**課題文**
----

宇宙航空環境医学 Vol. 54, No. 4, 79, 2017

シンポジウム 4

「放射線障害」

7. 放射線療法

淡河 恵津世

久留米大学放射線治療センター

Radiation therapy

Etsuyo Ogo

Radiation Therapy Center, Kurume University

本邦における被ばくにおいて医療被ばくが多くを占め,それらは診断から各種治療まで多岐にわたっている。放射線療法は局所療法のひとつであるが,手術・化学療法・分子標的治療などとも組み合わされる集学治療としての役割も大きい。国内で新規に放射線療法を受けるがん患者数は1995年に10万人以下であったが,2009年には20万人とやく2倍に増加している。しかしながら医療先進国である日本において,がん診療に対して放射線療法を行う比率は30〜40%程度であり,欧米諸国(56〜66%)と比べると低い数字である。
 放射線の生物効果は,細胞レベルではDNA 2本鎖切断にある。その作用には直接作用と間接作用があるといわれ,直接作用はDNAの2本鎖を直接的に切断する力を意味し,間接作用は周囲の分子が放射線のエネルギーを吸収しラジカルなどの活性体をつくり,その活性体が標的分子と反応して障害を及ぼすことを意味する。一般的にX線治療は約3分の2が間接作用であり,炭素イオン線に代表される高LET(Linear energy transfer)は直接作用の比率が高いといわれているため,これらを用いた治療後の効果発現の時間が異なる。放射線療法の効果はBergonie-Tribondeauの法則に基づき,細胞分裂の頻度が高い細胞,細胞分裂の回数が多い細胞,未分化な細胞に感受性が高いとされている。一方,細胞環境は高酸素環境やM期(細胞分裂期)に感受性が高く,低酸素環境やS期(DNA合成期)には感受性が低い。そのため,放射線療法を施行するにあたっては,分割照射で治療することにより正常細胞とがん細胞の障害を考慮して最小の有害事象と最大の効果を期待する。

----

**抜粋データ**
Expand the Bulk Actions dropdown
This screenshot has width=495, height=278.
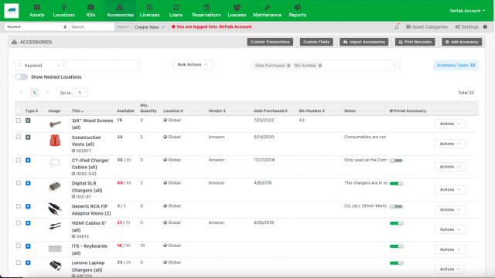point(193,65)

----

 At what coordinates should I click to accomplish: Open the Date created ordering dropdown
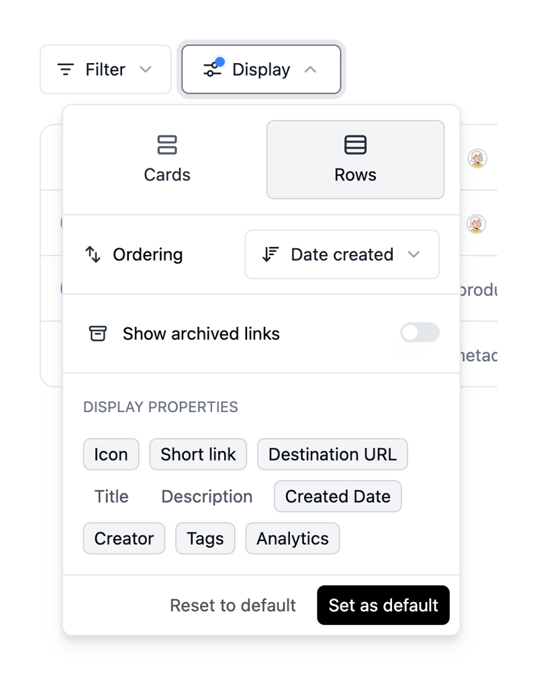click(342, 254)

----

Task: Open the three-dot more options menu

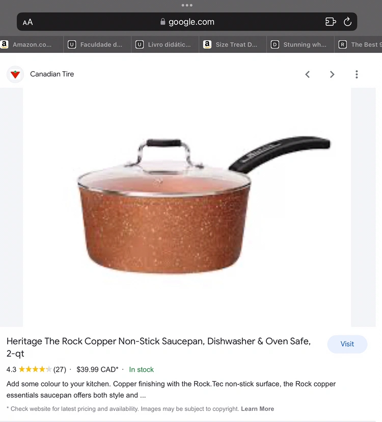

----

**設問**
a) 次の(i)〜(iii)が放射線療法に関する課題文の内容と合っているかどうか、それぞれ「はい」か「いいえ」で答え、判断の根拠となる課題文の語句をそのまま引用しなさい。
(i) 国内で新規に放射線療法を受けるがん患者数は、1995年から2009年にかけておよそ2倍になった。
(ii) 日本でがん診療に放射線療法を行う比率は、欧米諸国よりも高い。
(iii) 細胞は低酸素環境において放射線への感受性が高い。
b) 課題文によると、一般的にX線治療では、間接作用がどのくらいの割合を占めるか。
c) 放射線療法についての課題文を、最後の文の後から続けて書きなさい。

**解答**
a)
(i) はい。「2009年には20万人とやく2倍に増加している」
(ii) いいえ。「欧米諸国(56〜66%)と比べると低い数字である」
(iii) いいえ。「低酸素環境やS期(DNA合成期)には感受性が低い」

b) 約3分の2

c)
 放射線療法は,① 患部の機能・形態の温存に優れている,② (例外はあるものの)いかなる部位においても治療が可能である,③ 合併症が少なく,高齢者にも適応できるという利点がある一方,長期生存が可能な場合における合併症・二次がんの問題なども考慮しなければならない。また,その内容は,従来の光子線・電子線に加え,粒子線・中性子線を使用しての複雑な時代になってきている。
 放射線療法の問題点は,① 病巣の組織の放射線感受性により効果に差がでる,② 病巣と正常組織の放射線感受性の違いにより照射の可能性が制限される,③ 腫瘍周辺部位の正常組織が照射されることにより放射線障害を考慮しなければならないなどがある。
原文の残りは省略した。